Fis stabilizes the interaction between RNA polymerase and the ribosomal promoter rrnB P1, leading to transcriptional activation.

Research paper by Huijun H Zhi, Xiangdong X Wang, Julio E JE Cabrera, Reid C RC Johnson, Ding Jun DJ Jin

Indexed on: 19 Sep '03Published on: 19 Sep '03Published in: Journal of Biological Chemistry


It has been shown that Fis activates transcription of the ribosomal promoter rrnB P1; however, the mechanism by which Fis activates rrnB P1 transcription is not fully understood.
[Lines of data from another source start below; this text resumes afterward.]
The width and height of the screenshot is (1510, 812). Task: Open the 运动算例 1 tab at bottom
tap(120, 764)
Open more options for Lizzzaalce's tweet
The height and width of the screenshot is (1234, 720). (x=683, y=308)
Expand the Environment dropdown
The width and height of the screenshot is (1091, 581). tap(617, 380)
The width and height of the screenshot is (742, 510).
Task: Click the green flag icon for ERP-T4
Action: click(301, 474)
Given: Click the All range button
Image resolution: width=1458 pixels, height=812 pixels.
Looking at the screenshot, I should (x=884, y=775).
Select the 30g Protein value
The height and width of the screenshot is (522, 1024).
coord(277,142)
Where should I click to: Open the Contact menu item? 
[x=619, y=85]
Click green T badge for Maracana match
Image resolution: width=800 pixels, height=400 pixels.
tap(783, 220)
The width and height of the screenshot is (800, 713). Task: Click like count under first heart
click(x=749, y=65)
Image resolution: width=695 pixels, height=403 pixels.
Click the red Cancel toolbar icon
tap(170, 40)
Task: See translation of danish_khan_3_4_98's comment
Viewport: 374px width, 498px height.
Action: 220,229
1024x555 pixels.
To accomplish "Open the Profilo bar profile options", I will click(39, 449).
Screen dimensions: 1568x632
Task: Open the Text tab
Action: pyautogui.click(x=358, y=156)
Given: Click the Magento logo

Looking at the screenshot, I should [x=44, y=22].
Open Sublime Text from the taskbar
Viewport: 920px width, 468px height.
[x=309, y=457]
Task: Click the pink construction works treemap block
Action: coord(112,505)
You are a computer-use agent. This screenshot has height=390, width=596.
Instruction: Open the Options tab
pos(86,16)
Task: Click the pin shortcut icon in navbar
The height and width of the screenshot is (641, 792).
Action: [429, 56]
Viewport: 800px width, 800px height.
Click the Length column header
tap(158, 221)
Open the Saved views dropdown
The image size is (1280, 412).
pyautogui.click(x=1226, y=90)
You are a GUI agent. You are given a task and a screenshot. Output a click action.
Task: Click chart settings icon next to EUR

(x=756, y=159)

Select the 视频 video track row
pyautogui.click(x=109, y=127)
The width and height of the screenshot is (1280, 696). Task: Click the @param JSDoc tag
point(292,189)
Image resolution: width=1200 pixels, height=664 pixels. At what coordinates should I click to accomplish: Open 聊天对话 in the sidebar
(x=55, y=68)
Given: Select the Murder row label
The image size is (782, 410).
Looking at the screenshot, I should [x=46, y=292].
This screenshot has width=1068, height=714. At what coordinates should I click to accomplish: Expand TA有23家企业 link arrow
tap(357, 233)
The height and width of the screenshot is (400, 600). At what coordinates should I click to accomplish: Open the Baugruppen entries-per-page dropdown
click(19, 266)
Paradoxically, although Fis activates transcription of rrnB P1 in vitro, transcription from the promoter containing Fis sites (as measured from rrnB P1-lacZ fusions) is not reduced in a fis null mutant strain. In this study, we further investigated the mechanism by which Fis activates transcription of the rrnB P1 promoter and the role of Fis in rRNA synthesis and cell growth in Escherichia coli. Like all other stringent promoters investigated so far, open complex of rrnB P1 has been shown to be intrinsically unstable, making open complex stability a potential regulatory step in transcription of this class of promoters. Our results show that Fis acts at this regulatory step by stabilizing the interaction between RNA polymerase and rrnB P1 in the absence of NTPs. Mutational analysis of the Fis protein demonstrates that there is a complete correlation between Fis-mediated transcriptional activation of rrnB P1 and Fis-mediated stabilization of preinitiation complexes of the promoter. Thus, our study indicates that Fis-mediated stabilization of RNA polymerase-rrnB P1 preinitiation complexes, presumably at the open complex step, contributes prominently to transcriptional activation. Furthermore, our in vivo results show that rRNA synthesis from the P1 promoters of several rRNA operons are reduced 2-fold in a fis null mutant compared with the wild type strain, indicating that Fis plays an important role in the establishment of robust rRNA synthesis when E. coli cells are emerging from a growth-arrested phase to a rapid growth phase. Thus, our results resolve an apparent paradox of the role of Fis in vitro and in vivo in the field.